**Data set:**

Ov_data.csv: this is a sample data set related to a specific organism. The important column in this data set is names "Info_window_seq". It contains 15-character strings representing fixed-length protein fragments (called "peptides") generated by running a sliding window over the organism protein strings.

**Initial features to calculate:**

Proteins are composed of 20 aminoacids, represented by different letters. Valid letters are: A, C, D, E, F, G, H, I, K, L, M, N, P, Q, R, S, T, V, W, Y.
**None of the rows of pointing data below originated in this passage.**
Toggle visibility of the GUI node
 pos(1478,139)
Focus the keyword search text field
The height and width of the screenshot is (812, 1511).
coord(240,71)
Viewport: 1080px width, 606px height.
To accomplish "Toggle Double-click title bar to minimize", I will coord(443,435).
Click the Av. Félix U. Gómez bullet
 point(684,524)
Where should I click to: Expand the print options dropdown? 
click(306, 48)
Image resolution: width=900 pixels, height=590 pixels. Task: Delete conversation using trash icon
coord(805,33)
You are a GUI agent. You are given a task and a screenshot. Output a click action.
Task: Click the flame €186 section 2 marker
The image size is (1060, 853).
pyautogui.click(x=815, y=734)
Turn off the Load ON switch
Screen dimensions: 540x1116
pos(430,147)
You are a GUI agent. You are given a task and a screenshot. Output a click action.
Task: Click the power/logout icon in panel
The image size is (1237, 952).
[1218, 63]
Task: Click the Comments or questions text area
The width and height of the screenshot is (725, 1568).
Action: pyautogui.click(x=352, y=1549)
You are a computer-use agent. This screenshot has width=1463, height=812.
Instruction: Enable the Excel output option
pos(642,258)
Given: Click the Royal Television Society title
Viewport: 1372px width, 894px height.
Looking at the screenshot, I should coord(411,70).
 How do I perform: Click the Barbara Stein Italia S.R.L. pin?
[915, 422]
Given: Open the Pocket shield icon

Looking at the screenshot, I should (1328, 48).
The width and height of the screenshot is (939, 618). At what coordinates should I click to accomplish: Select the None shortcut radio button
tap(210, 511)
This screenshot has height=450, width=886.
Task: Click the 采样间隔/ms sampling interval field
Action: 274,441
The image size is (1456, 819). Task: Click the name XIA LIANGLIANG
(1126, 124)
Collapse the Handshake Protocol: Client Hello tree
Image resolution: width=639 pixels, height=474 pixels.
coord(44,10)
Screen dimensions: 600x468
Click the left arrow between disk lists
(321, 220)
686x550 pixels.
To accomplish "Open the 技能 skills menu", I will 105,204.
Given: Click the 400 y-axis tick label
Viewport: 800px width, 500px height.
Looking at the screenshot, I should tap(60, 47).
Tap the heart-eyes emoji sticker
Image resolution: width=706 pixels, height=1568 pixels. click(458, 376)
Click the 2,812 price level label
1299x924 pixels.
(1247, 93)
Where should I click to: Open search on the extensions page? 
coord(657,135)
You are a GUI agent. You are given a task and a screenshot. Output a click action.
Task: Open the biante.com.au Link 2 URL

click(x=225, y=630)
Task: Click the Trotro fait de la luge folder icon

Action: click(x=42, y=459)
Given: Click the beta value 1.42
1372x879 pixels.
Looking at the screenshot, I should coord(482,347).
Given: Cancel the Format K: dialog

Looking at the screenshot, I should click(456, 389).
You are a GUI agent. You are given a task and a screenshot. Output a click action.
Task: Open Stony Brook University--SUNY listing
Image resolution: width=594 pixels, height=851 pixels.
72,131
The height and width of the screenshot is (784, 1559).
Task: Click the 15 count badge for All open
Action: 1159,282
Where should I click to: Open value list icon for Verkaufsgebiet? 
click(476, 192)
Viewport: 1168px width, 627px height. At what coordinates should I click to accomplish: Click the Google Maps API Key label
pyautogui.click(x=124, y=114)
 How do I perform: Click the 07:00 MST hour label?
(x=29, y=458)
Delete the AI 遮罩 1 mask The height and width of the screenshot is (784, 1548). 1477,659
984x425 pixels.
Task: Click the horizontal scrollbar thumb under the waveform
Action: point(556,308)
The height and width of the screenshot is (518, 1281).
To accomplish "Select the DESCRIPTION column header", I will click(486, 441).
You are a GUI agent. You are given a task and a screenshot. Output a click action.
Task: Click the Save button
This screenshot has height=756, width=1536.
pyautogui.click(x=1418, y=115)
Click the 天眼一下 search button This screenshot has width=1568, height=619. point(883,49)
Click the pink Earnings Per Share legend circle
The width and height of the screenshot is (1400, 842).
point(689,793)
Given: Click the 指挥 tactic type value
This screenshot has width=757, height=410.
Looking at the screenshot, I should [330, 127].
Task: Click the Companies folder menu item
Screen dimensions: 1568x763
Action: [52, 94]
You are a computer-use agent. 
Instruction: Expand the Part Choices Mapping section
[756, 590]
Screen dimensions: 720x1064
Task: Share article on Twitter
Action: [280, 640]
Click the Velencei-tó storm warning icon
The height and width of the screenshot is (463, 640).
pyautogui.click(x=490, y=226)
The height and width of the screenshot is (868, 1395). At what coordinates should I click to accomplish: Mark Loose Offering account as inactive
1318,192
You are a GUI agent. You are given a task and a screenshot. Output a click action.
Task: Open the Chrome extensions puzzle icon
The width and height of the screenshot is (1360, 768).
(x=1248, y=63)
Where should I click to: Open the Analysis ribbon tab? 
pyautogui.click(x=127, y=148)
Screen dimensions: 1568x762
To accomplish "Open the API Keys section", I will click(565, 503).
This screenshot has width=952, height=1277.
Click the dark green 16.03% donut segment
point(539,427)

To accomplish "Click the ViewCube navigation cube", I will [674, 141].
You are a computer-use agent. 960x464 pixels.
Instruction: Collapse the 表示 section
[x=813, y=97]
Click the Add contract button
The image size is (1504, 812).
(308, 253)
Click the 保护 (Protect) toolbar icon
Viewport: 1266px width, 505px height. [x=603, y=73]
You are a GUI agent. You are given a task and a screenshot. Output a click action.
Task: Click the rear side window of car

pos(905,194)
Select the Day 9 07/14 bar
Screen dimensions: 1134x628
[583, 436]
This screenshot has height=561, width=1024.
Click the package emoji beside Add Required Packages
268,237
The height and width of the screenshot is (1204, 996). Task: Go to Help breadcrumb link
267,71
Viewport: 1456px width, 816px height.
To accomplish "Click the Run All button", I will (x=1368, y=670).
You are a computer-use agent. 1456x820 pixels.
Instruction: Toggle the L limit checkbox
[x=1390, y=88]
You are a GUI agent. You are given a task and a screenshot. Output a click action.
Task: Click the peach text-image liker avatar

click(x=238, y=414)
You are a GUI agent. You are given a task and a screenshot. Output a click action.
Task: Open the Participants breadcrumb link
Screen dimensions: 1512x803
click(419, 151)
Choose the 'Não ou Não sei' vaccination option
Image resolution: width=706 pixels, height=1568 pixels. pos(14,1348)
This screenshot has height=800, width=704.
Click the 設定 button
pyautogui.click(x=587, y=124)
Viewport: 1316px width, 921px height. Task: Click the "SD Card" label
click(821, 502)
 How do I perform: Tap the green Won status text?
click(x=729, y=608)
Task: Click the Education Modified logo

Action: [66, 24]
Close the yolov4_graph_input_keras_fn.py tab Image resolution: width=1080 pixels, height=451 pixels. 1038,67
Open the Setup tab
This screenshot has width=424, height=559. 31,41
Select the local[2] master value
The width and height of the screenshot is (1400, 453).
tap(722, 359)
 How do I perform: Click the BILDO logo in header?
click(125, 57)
1) We need to calculate the percent of each aminoacid in the peptides. 
2) This will result in 20 features (columns), which should be called

feat_perc_A, feat_perc_C, ..., feat_perc_Y.

**Notes:**

1) The frequency is calculated as (number_of_occurrences_of_letter / length_of_peptide)

2) if a letter does not occur in a given peptide it should have a frequency of zero.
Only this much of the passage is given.